The architecture was designed before development began, because the shape of the problem was already clear:
- High-volume inbound purchase orders and stock transfers
- Real-time receiving, Quality Control, Putaway, Armada operations
- Bi-directional sync between SAP and WMS
- Frequent updates to 20+ warehouse tables and other business entities
- Zero tolerance for data loss or out-of-order writes
Our Technology Stack
To solve this, we standardized on the following components:
- Redpanda/Kafka → the backbone for distributed events
- Karafka → Rails-native producers and consumers
- Dead-letter queues (DLQs) → safety net for corrupted messages and retries
- Karafka Web UI → observability, monitoring, and replay during incidents
What This Post Covers
This post isn't a tutorial — it's a field story.
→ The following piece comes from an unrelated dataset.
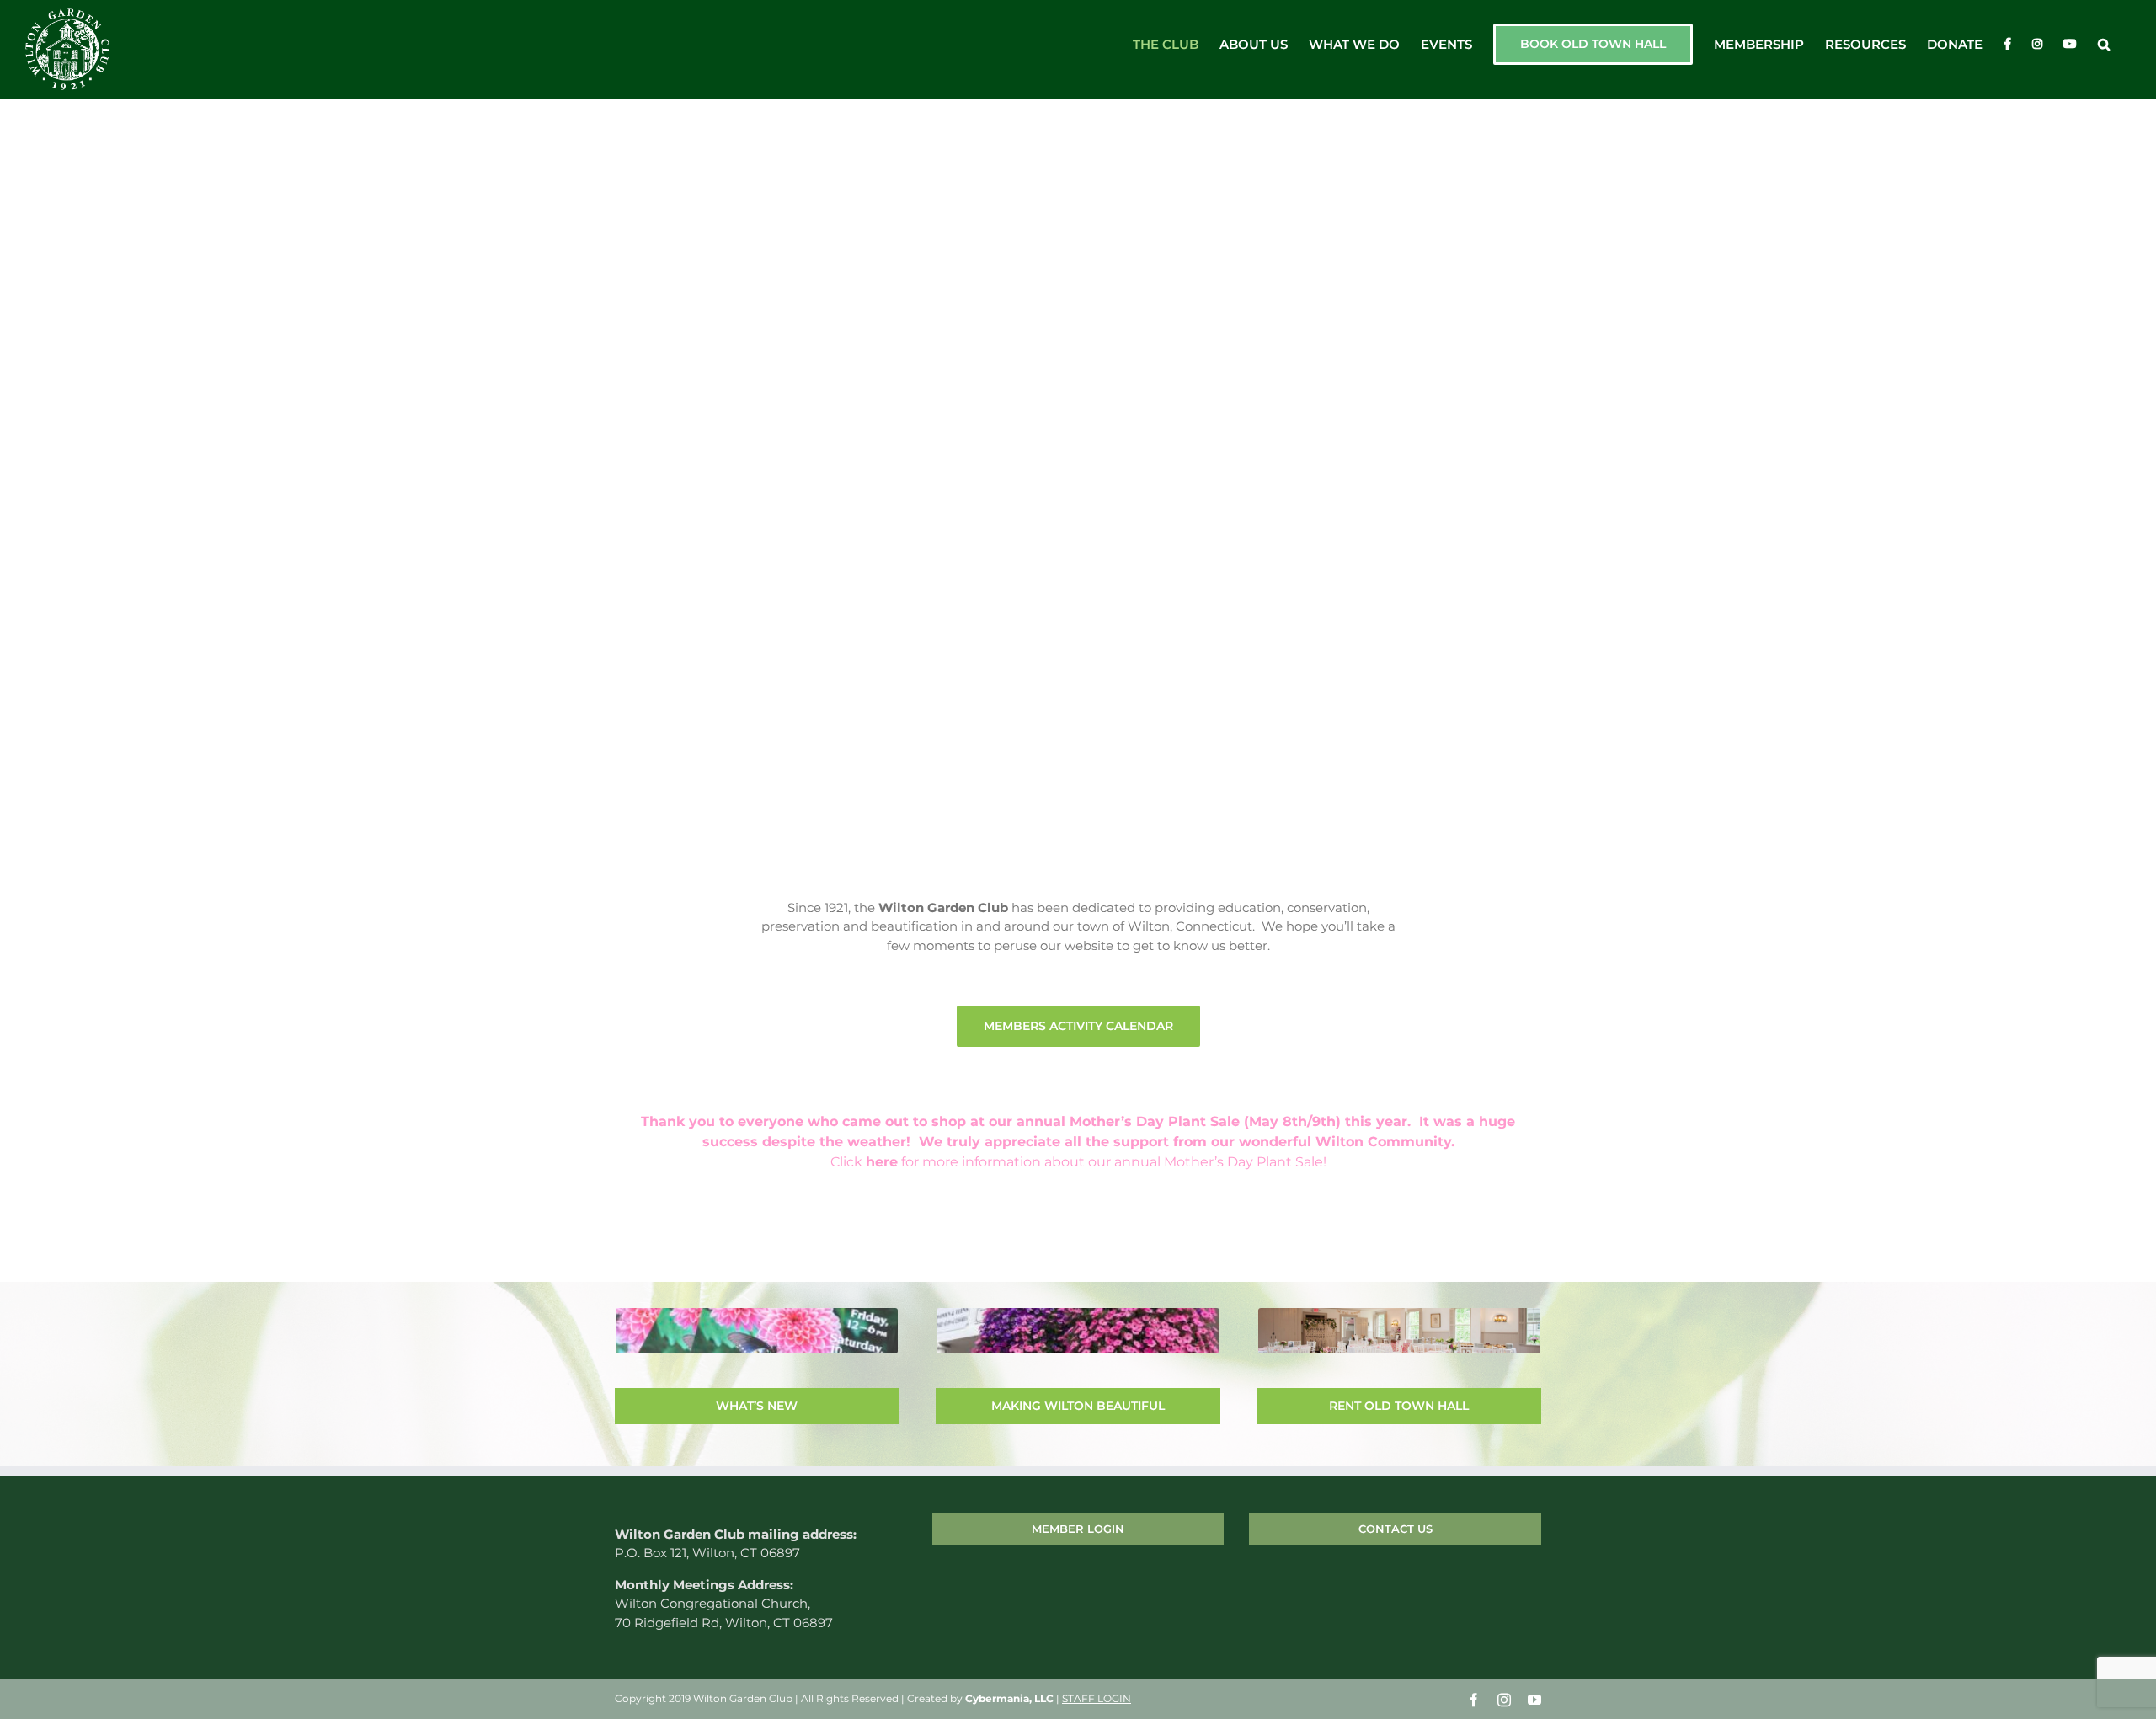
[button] (2104, 43)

A walkthrough of how Kafka is operated from Rails in real production, how the sync-in and sync-out pipelines were set up, how the legacy adapter integrates into the flow, and how DLQs saved hours during operational incidents.
Note: If you need the basics first, start here: Real-Time Event Streaming in Rails with Apache Kafka and Karafka.
The Real Problem We Were Trying to Solve
Our team didn't adopt Kafka because we wanted "event-driven architecture." We adopted it because the warehouse had no room for delays or retry-loop chaos.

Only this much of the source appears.